After 10 days spent traveling 1,750 miles along highway 90, through the plains of South Dakota and Montana, over the Rockies, through the flat lands of eastern Washington, and over the Cascades, they were finally here. The only problem was the Cecil didn’t know exactly where HERE was.
They stopped in Seattle first. The air was cool and smelled of fish, salt, and seaweed. Cecil gasped. She had never seen the ocean before. She tried to imagine her parents crossing an ocean with 8 children, all of them cooped up in a small space in a ship. She couldn’t picture it in her head. She was exhausted after 10 days with two boys in their Model A truck.
Merle and Bobby were antsy, pointing and yelling. They wanted to get out of the car and run along the walkway. But, Clarence wanted to get to Burlington before nightfall. He had cousins there who had written to him about good farmland available for homesteading. And, there was a large Norwegian community up there. He turned the truck north along highway 99. It was a new road, built just 7 years ago, and much smoother than highway 90 had been, especially over the mountain passes.

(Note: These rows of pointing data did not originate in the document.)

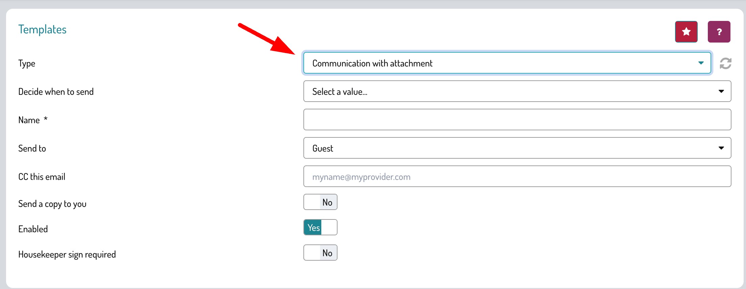
Task: Click the Decide when to send caret arrow
Action: coord(721,91)
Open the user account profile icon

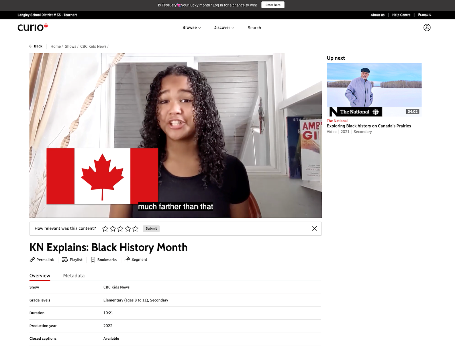tap(427, 28)
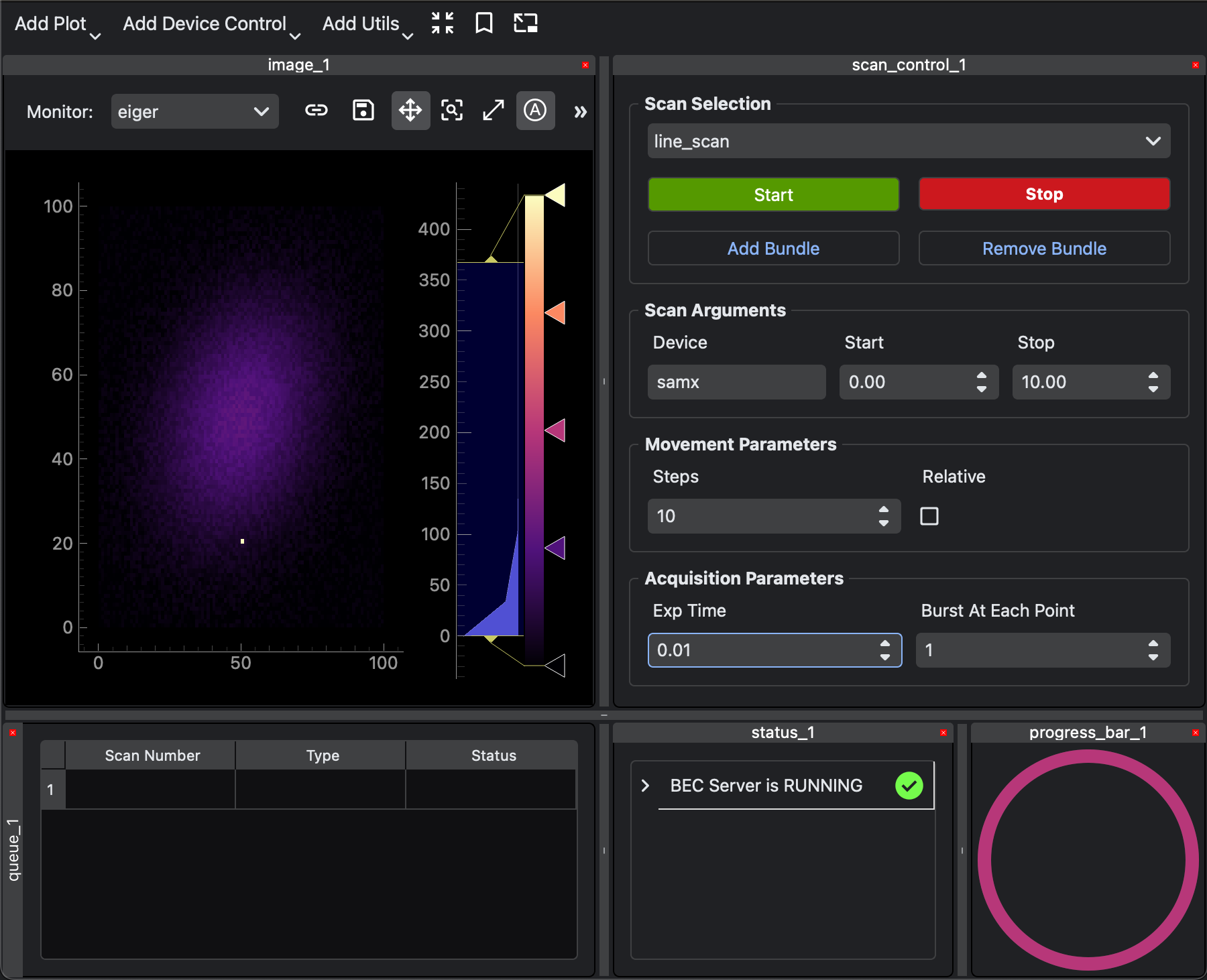Click the collapse arrows icon in top toolbar
The image size is (1207, 980).
(x=443, y=23)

“EEWW, what’s that smell?” Bobby asked as they drove past Everett. There were huge logs floating in the water. They smelled of stagnant water and wet wood.

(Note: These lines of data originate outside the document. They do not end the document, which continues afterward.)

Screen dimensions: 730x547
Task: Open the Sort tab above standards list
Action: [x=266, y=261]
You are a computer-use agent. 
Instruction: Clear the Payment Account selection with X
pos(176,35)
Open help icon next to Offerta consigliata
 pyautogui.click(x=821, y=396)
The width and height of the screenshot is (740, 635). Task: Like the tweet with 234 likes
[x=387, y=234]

“Those logs are floating to the lumber mill,” Clarence explained. “You’ll see them in the river. Don’t you boys ever climb on those logs. People are killed, slipping on the logs and going under. The logs roll over and there’s no way to come up for air.”
“Really?” asked Merle? “It doesn’t look that hard to me.”
“Don’t defy me, Merle,” Clarence said sternly. “I was born south of here, in Tacoma. I grew up around these mills. I know what I’m talking about.”
Merle wisely kept quiet after that.
It was just dusk when the dusty Model A carrying the travel weary Swenson family drove into Burlington. Clarence was pleased at the verdant farmland he had seen from the road. “We can make a good living here,” he told Cecil and the boys.
Cecil couldn’t stop staring at the tall peaks of the snow-covered mountains. They were in a valley surrounded by the Cascades to the east and Olympics to the west. To her dying day, Cecil would love those mountains. They spoke to her.